Arch Dis Child Fetal Neonatal Ed. 2009 Mar;94(2):F133-7. doi: 10.1136/adc.2008.141374.
To determine the effect of sleeping position on the lung function of prematurely born infants when post term, whether any effect was similar to that before discharge from the neonatal unit, and if it differed according to bronchopulmonary (BPD) status.
Prospective study.
Tertiary neonatal unit.
Twenty infants, median gestational age 30 weeks (range 25-32); 10 had BPD.
Before neonatal unit discharge (median age 36 weeks postmenstrual age (PMA)) and when post term, infants were studied prone and supine, each position maintained for 3 h.
Oxygen saturation was monitored continuously and, at the end of each 3 h period, functional residual capacity (FRC) and compliance (CRS) and resistance (RRS) of the respiratory system were measured.
At a median of 36 weeks PMA and 6 weeks later (post term), respectively, oxygen saturation (98% vs 96%, p = 0.001; 98% vs 97%, p = 0.011), FRC (26 vs 24 ml/kg, p<0.0001; 35 vs 31 ml/kg, p = 0.001) and CRS (3.0 vs 2.4 ml/cm H(2)O, p = 0.034; 3.7 vs 2.5 ml/cm H(2)O, p = 0.015) were higher in the prone than the supine position.
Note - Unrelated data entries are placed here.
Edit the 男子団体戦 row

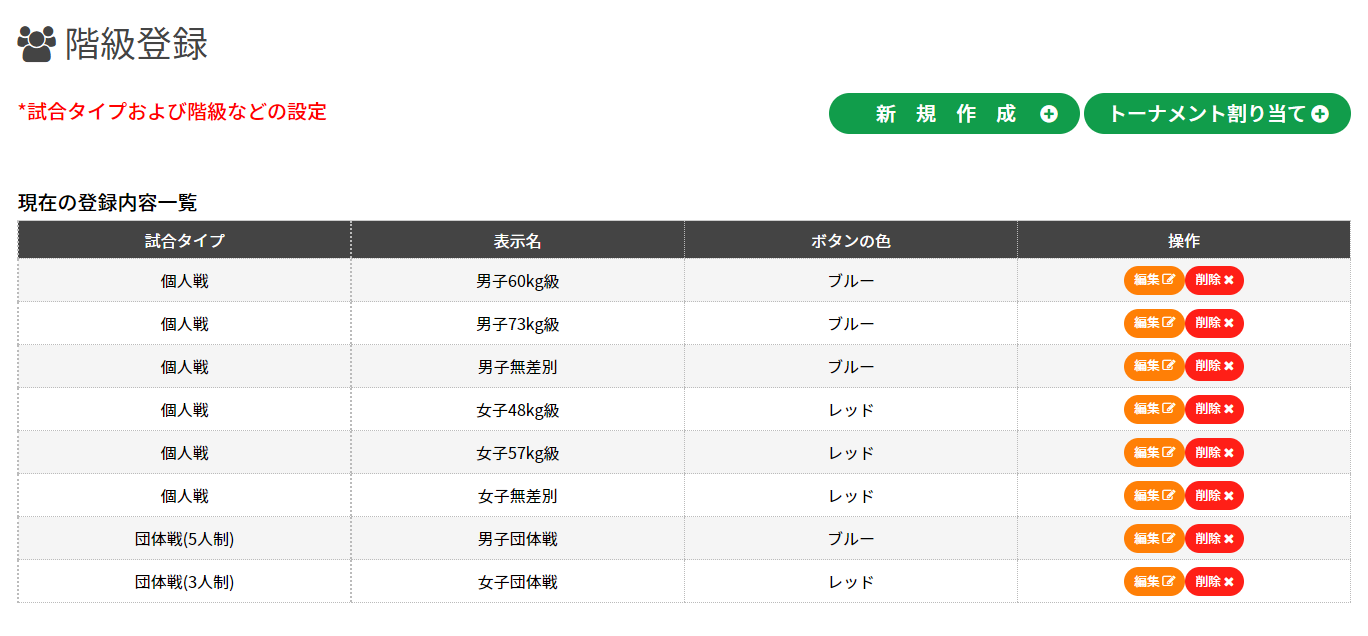tap(1153, 539)
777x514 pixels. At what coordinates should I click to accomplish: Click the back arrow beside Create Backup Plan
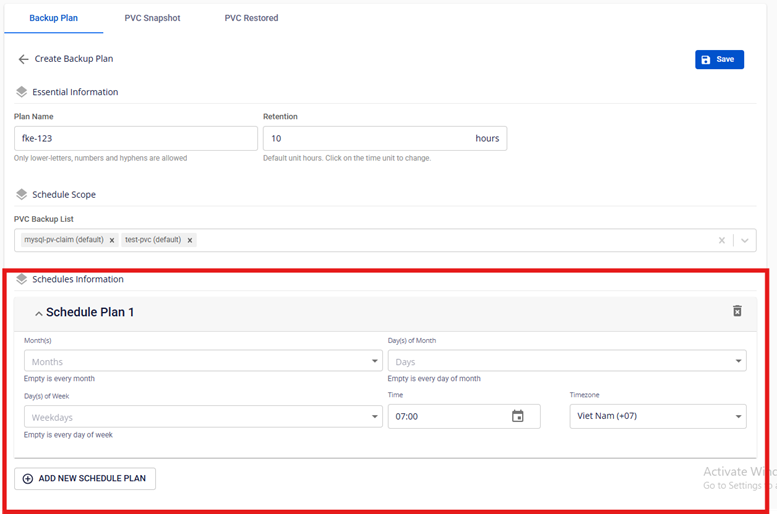click(23, 59)
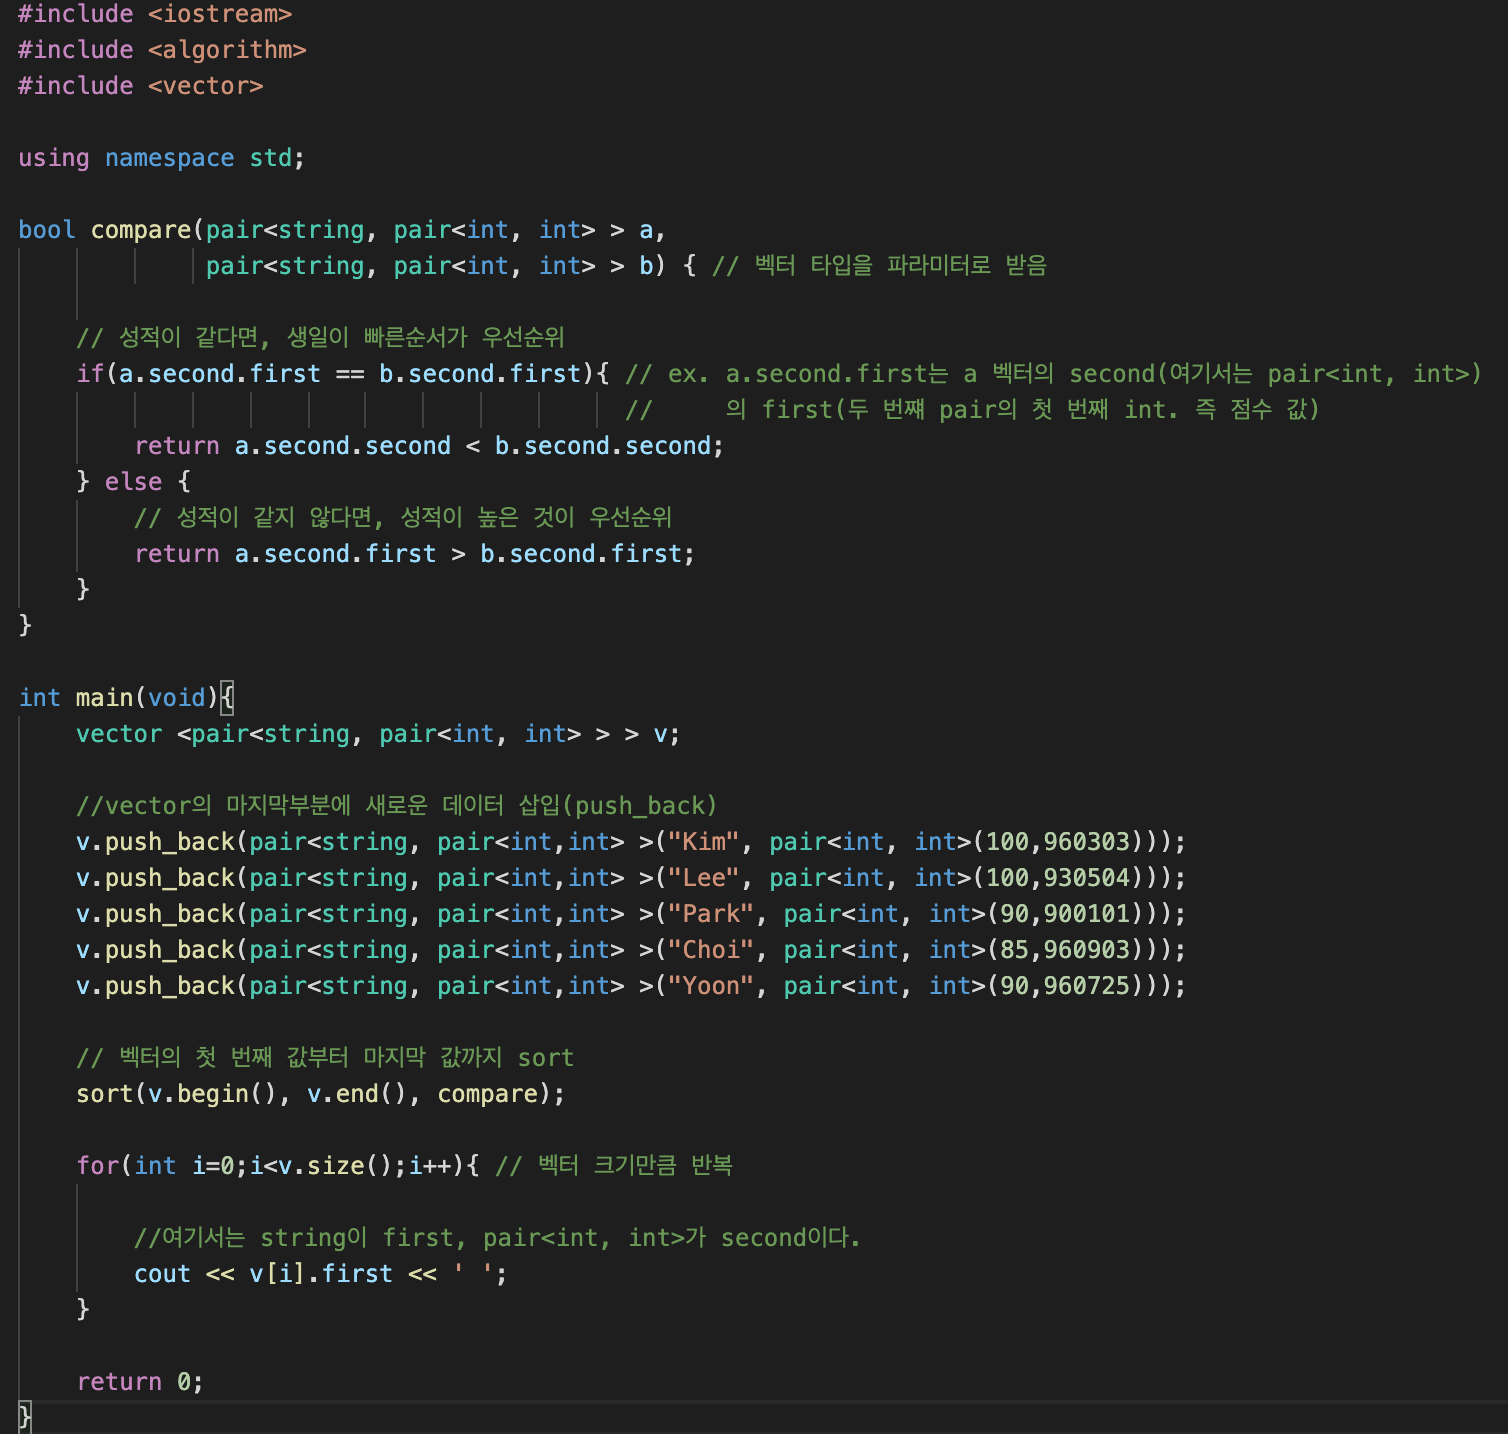Click the using namespace std statement
1508x1434 pixels.
pyautogui.click(x=160, y=157)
In the prone position, both BPD and non-BPD infants had significantly greater FRCs on both occasions and oxygen saturation at 36 weeks PMA, but oxygen saturation was significantly better post term only in non-BPD infants. Twelve infants had superior oxygen saturation and 17 superior FRCs in the prone compared with the supine position at both 36 weeks PMA and post term.
These results suggest that lung function impairment does not explain why prematurely born infants are at increased risk of sudden infant death syndrome in the prone compared with the supine position.
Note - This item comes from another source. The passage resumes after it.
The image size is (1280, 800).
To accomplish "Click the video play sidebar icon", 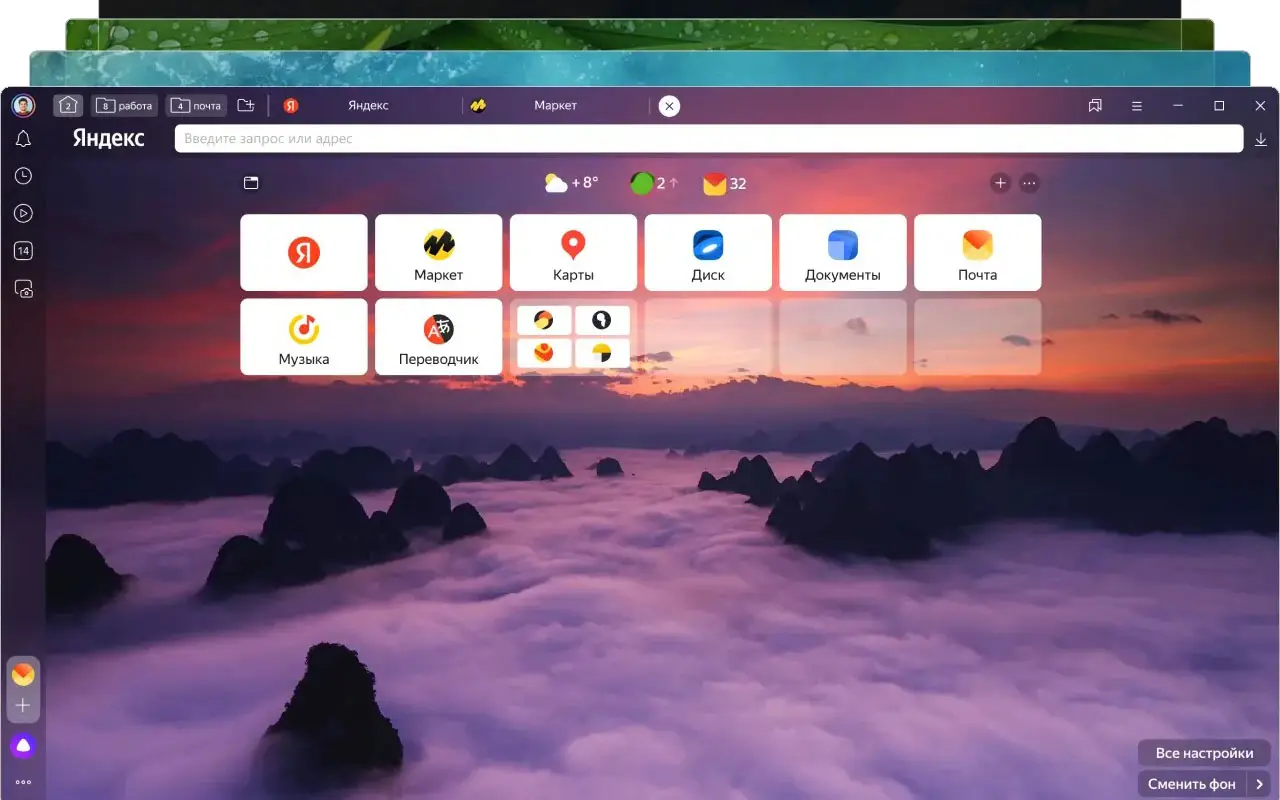I will click(23, 213).
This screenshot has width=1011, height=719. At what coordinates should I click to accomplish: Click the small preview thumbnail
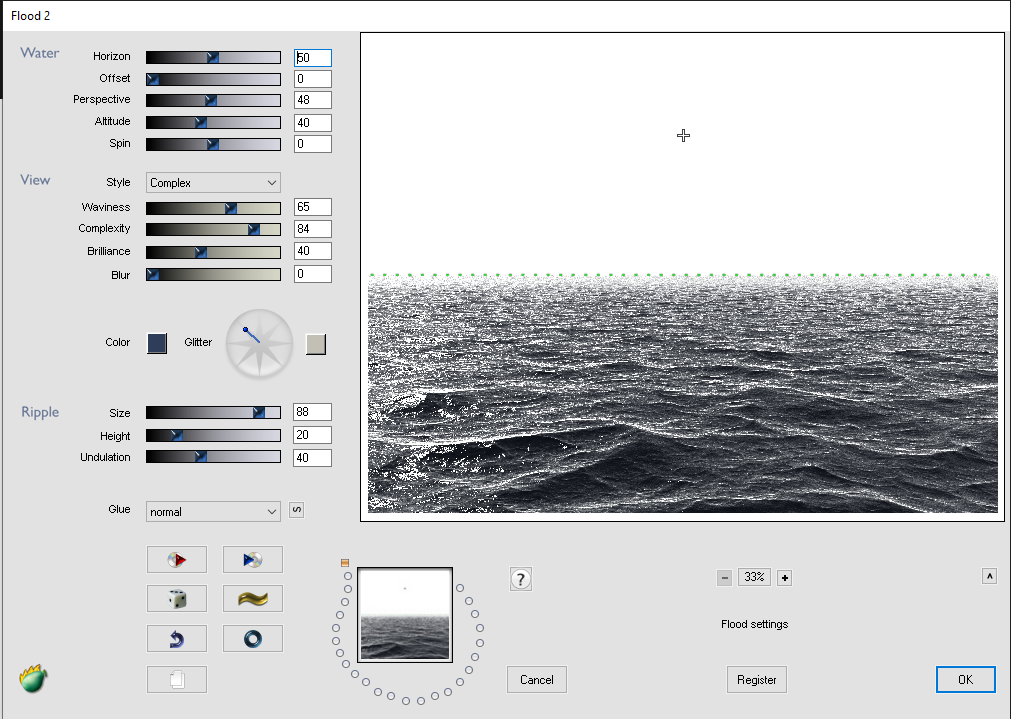[404, 614]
确定足月后睡眠姿势对早产婴儿肺功能的影响,该影响是否与新生儿病房出院前相似,以及是否因支气管肺发育不良(BPD)状态而异。
前瞻性研究。
三级新生儿病房。
20名婴儿,中位胎龄30周(范围25 - 32周);10名患有BPD。
在新生儿病房出院前(月经龄中位数36周)和足月时,对婴儿进行俯卧位和仰卧位研究,每个姿势保持3小时。
持续监测血氧饱和度,在每个3小时时间段结束时,测量呼吸系统的功能残气量(FRC)、顺应性(CRS)和阻力(RRS)。
分别在月经龄中位数36周和6周后(足月时),俯卧位时的血氧饱和度(98%对96%,p = 0.001;98%对97%,p = 0.011)、FRC(26对24 ml/kg,p<0.0001;35对31 ml/kg,p = 0.001)和CRS(3.0对2.4 ml/cm H₂O,p = 0.034;3.7对2.5 ml/cm H₂O,p = 0.015)均高于仰卧位。在俯卧位时,BPD婴儿和非BPD婴儿在这两个时间点的FRC均显著更高,且在月经龄36周时血氧饱和度也更高,但仅非BPD婴儿在足月时血氧饱和度显著更好。在月经龄36周和足月时,与仰卧位相比,12名婴儿在俯卧位时血氧饱和度更高,17名婴儿FRC更高。
这些结果表明,肺功能损害并不能解释为什么与仰卧位相比,早产婴儿俯卧位时发生婴儿猝死综合征的风险增加。